過去と現在の関連性に注目する医学史に向けて:Jackson, The Oxford Handbook of the History of Medicine(2011)

 とある医学史のゼミのアサインメントとして、医学史の概説書の序論を読みました。

Mark Jackson, “Introduction,” Mark Jackson, ed., The Oxford Handbook of the History of Medicine, Oxford: Oxford University Press, 2011, pp. 1–17.

The Oxford Handbook of the History of Medicine (Oxford Handbooks)

The Oxford Handbook of the History of Medicine (Oxford Handbooks)

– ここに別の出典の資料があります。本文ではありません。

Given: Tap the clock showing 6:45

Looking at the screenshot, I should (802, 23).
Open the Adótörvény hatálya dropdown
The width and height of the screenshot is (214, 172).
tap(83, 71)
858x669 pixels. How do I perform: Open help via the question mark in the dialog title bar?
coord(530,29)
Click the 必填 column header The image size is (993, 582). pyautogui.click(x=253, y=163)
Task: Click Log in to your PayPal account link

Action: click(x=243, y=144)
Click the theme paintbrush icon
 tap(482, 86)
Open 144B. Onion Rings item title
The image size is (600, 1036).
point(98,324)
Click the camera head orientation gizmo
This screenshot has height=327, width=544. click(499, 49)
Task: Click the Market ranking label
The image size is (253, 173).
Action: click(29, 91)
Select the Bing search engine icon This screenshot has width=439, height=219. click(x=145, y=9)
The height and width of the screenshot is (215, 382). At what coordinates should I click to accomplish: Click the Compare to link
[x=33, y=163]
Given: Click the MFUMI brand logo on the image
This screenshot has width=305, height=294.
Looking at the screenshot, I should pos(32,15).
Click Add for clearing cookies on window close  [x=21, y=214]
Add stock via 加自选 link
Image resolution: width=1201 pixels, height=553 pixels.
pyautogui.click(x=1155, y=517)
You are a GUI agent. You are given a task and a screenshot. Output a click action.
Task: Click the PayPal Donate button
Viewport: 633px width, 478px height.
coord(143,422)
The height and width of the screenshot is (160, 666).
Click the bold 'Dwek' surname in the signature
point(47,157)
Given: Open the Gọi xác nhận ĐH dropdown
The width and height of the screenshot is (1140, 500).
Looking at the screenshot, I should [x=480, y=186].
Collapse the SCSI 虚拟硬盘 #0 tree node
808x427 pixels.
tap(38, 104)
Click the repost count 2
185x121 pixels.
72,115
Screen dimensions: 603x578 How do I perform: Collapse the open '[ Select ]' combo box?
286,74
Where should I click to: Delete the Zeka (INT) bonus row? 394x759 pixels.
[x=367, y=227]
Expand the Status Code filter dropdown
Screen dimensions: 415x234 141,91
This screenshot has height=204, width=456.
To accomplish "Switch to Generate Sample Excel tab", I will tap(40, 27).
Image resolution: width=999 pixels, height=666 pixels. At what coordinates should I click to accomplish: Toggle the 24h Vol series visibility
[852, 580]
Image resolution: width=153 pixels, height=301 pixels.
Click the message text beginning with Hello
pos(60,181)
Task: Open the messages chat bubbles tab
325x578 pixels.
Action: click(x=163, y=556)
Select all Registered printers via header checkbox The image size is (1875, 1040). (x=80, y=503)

 本書の編者であるエクセター大学の医学史家マーク・ジャクソンは、その序論のなかで医学史のアイデンティティについて考察している。本書のような医学史概論の書はこれまで多く生み出されてきた。たとえば、バイナムとポーターの1992年の概説書は、社会史・文化史の知見をふまえて医学史を描き出すことを試みた。また、ユイスマンとワーナーの2004年の著作は、単に医学知識・実践の内実を歴史的に描くのではなく、これまで医学史がいかに書かれてきたかに注目を促してた。各国の医学史の伝統や方法をみることで、彼らは医学史は一枚岩のものではないし、これまでそうであったこともなかったと指摘するのである。本書はこういった論点を引き継ぎながらも、過去の医学史の方法論を概観し、あるべき医学史の姿を描き出そうとするのではなく、医学史のアイデンティティは現在と過去の関連性を論じることができる点にあると指摘する。
 まず著者は、これまでの医学史研究が何を目指して探求されてきたかについて、二つの立場に注目して検討をおこなう。すなわち、科学者のトマス・マキオンと歴史家のジョン・F・ハッチンソンがそれぞれ出した見方である。マキオンは1970年にロンドンのウェルカム研究所で開催された医療社会史学会の年会で、医学史がやせ細りつつあると指摘した。医学史が現在の医学の状況と接点をもとうとしないために、難解な学問分野になってしまっていると考えるのである。そのためマキオンは、医療の社会史研究者は、現在の医学と社会の状況をより適切に描けるような歴史を叙述する必要があると主張する。それに対しロシア医療史を専門とするハッチンソンは、1973年にマキオンを痛烈に批判する論文を発表した。ハッチンソンは医学史が非生産的になりつつあることを認めながら、その主たる原因は研究者の古物収集癖にあると考え、現代の問題を解決するために医学史研究をおこなうというマキオンの動機を、非歴史的だとして喝破するのであった。
 この論争で問題となっているのは医学史の目的とは何であるかという点であり、医学史を現代社会の医療に関する問題と関連づけてよいかどうかということである。ここで医療社会史学会の歴史をみてみると、その学会はもともと現代の医療・保健制度を改善する手がかりとして医療の社会史に注目するものであった。その後、1976年に医療社会史学会・会長に就任した医学史家のチャールズ・ウェブスターは、医学史の専門性を守るために現在の医療政策に関連させた医学史の叙述を放棄するように訴えた。この見方は一見ハッチンソンのマキオンに対する批判と重なっているように思えるかもしれない。しかしウェブスターは過去と現在の関わりを否定したのでなく、むしろ注意深い歴史的考察が現代の問題との関連性を見いだすことができると考えていたのである。
 そこで著者が本書のキーワードとするのが、この「関連性」という言葉である。医学史研究の対象は、当時の社会的状況に影響されているのであり、当時の医療はそれらと関連づけて分析されるべきである。その点について言えば、医療の社会史研究者はこれまで多く議論してきたし、知識社会学者も医学知識の社会的拘束性について分析してきた。一方で、医学史の対象は現在にそのインパクトを残しているものもあるため、医学史を医療政策学に役立たせることができる。たとえば、2002年に設立された「歴史と政策ネットワーク」は、医学の歴史研究からある時期の医療と社会の関係性のパターンを踏まえることで、医療政策を今日考えていく際にそれらを参照させようという主張をおこなっている。その逆に、医学史家は現在の医療政策学での論争をふまえたり、人口動態や疫学などの計量的な手法を自らの研究にも適用することに積極的でなさすぎるという声もあがっている。たとえば、今日の医療システムを評価するのに使われる健康影響評価(HIA: Health Impact Assessment)を、医学史にも取り入れてはどうかとロバート・ウッズは提案している。以上をまとめると、歴史学の作法に則った医学史研究と、医療政策学的な問題と関連させる医学史研究は両立するはずであり、その両立を目指す論文によって本書は構成されている。